The image below is the event as seen by the Dark Energy Camera at the Cerro Tololo Interamerican Observatory, also in Chile. The picture on the right shows the area of the sky before the event while the picture on the left shows a tiny new dot above the bright object in the center. That small dot is the source of the gravity waves and gamma ray burst.
The event, which has been given the names GW170817 for the gravity wave observation and GRB170817A for the gamma ray burst, has become one of the most studied phenomenons in the history of science. A compendium paper of all of the observations has been submitted to ‘The Astrophysics Journal’ with 4,500 listed authors from 910 institutions. That’s about one third of all professional astronomers in the world.
So what was the event, and what did we learn for it. First of all the observations are consistent with our theories about the merger of two neutron stars into either a larger neutron star or more likely a black hole. And as for what we learned, it’s a little too soon to tell but the fact that our theories were so close indicates that we are making great progress in our understanding of some of the rarest and most powerful events in the Universe. The image below shows an artist’s representation of a neutron star merger.
In some ways however, the most impressive thing about the observations of 17August is that the new gravity wave detectors have now been integrated into an ever growing network of astronomical observatories. This network has been developed over the last ten years or so and uses the Internet to maintain instantaneous cooperation between some of the most advanced instruments ever developed. In this way astronomers around the world are ready at a moment’s notice to swing into action to study the most powerful and transient events in the Universe.

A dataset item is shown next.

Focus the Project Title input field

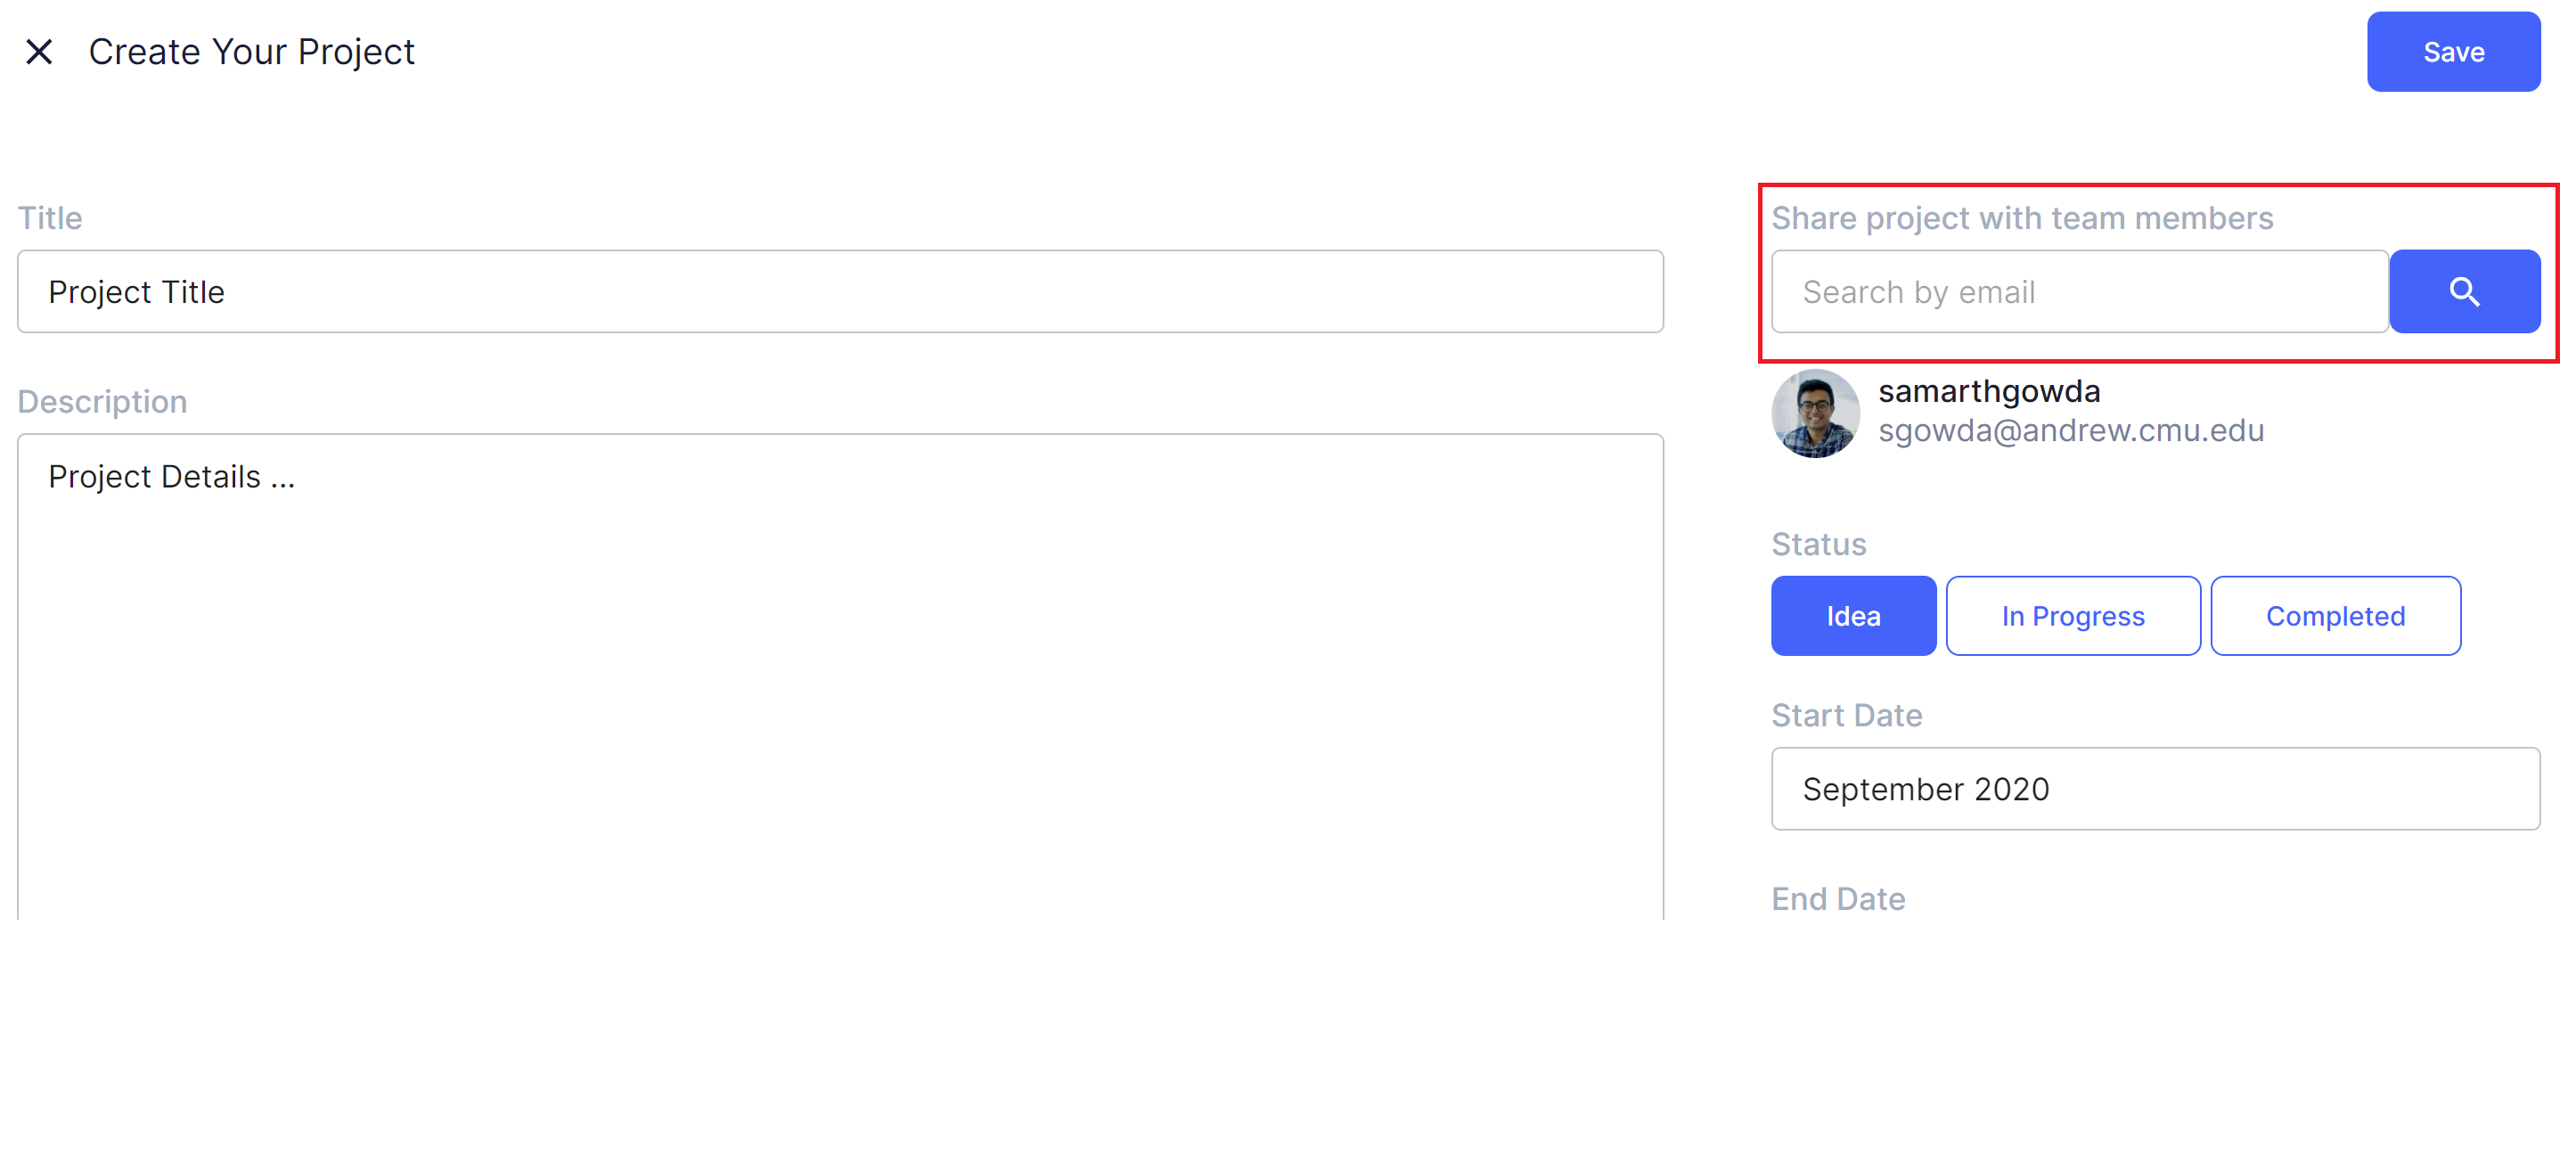[x=840, y=291]
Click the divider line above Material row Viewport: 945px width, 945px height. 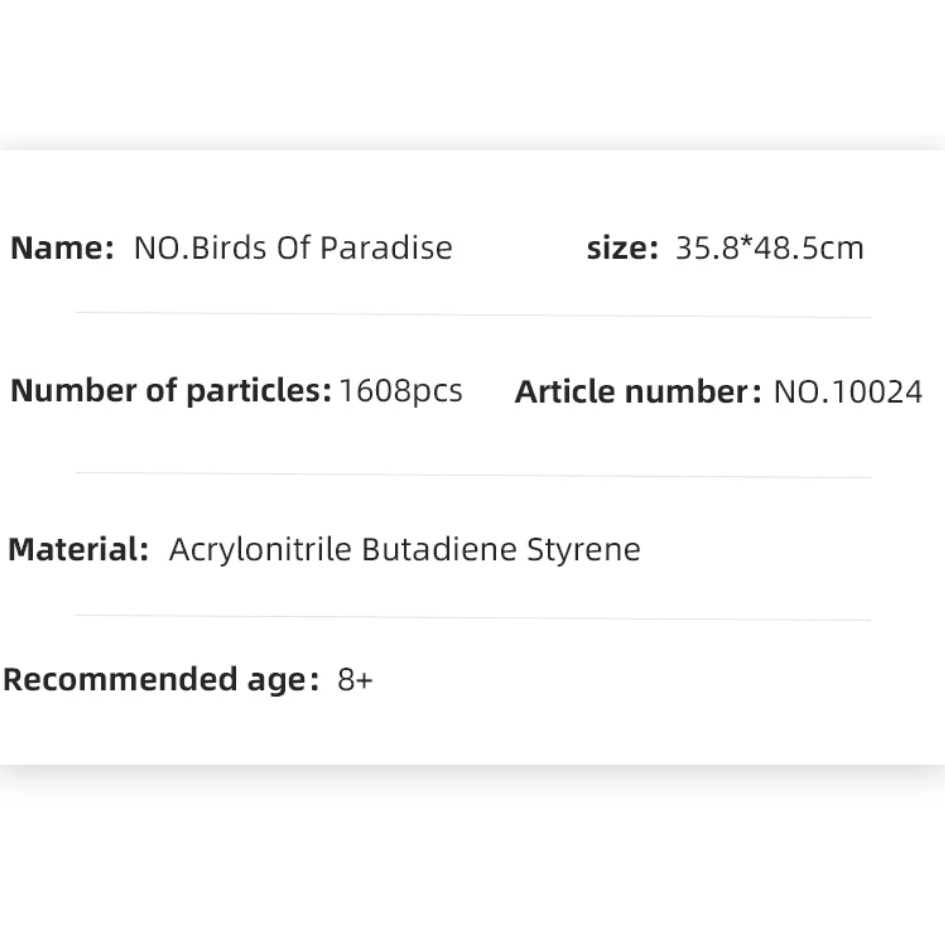(473, 476)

All of the papers written thus far have been from observing astronomers; the theoreticians haven’t had the time to study the data. When they do they’ll refine their models and make new predictions. Based on those predictions the observatories will have a better idea of what to look for the next time.
This is how we progress, getting closer to the truth with each event we study. The gravity wave observatories are a new way of looking at the Universe and so far it appears that we’re going to be learning a lot from them.